PRINDONESIA.CO | Selasa, 16/03/2021 | 1.412
Menurut Firsan, ada dua kegagalan komunikasi publik yang menjadi sorotannya selama pandemi. Pertama, imbauan jangan mudik. Kedua, peraturan Pembatasan Sosial Berskala Besar (PSBB).
Dok.Istimewa

Komunikasi publik terkait pandemi COVID-19 sudah berlangsung sejak Maret 2020. Namun, komunikasi ini masih sebatas tataran output. Sehingga, belum mengubah perilaku masyarakat.
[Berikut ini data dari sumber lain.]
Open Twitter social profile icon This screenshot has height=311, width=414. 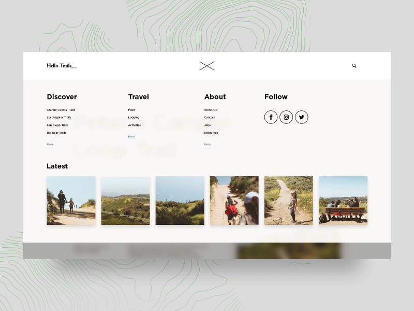(x=301, y=117)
JAKARTA, PRINDONESIA.CO - Inilah yang harus menjadi catatan ketika akan membangun komunikasi publik guna menyukseskan, merangkul partisipasi, dan dukungan publik terhadap program nasional vaksinasi COVID-19. Menurut Managing Director Nexus Risk Mitigation and Strategic Communication Firsan Nova, komunikasi merupakan bagian yang tak dapat dipisahkan dari strategi. Komunikasi merupakan bagian dari progress. Firsan memberikan contoh. “Ketika kita punya kedai kopi, bagian terpenting bukan hanya kopinya, namun juga strategi komunikasinya,” ujarnya kepada PR INDONESIA via telepon, Jumat (8/1/2021).  

Nah, jika komunikasi tidak strategis, maka yang dihasilkan hanya sebatas output. Berdasarkan pengamatannya, saat ini upaya-upaya komunikasi yang dilakukan pemerintah sudah menyeluruh. Bahkan, hingga masuk ke layar smartphone dengan menyebarkan pesan berisi imbauan, salah satunya disiplin memakai masker. “Dari sini kita mengetahui bahwa komunikasi sudah sampai ke semua orang,” ujar Firsan. Inilah yang disebut output.

Namun, upaya komunikasi yang telah dilakukan sejatinya harus sampai memberikan outcome. “Komunikasi strategis harus sampai pada tahap outcome, yakni perubahan perilaku masyarakat,” katanya. Bukti bahwa strategi komunikasi baru sampai tahap output adalah dengan semakin meningkatnya kasus positif di Indonesia.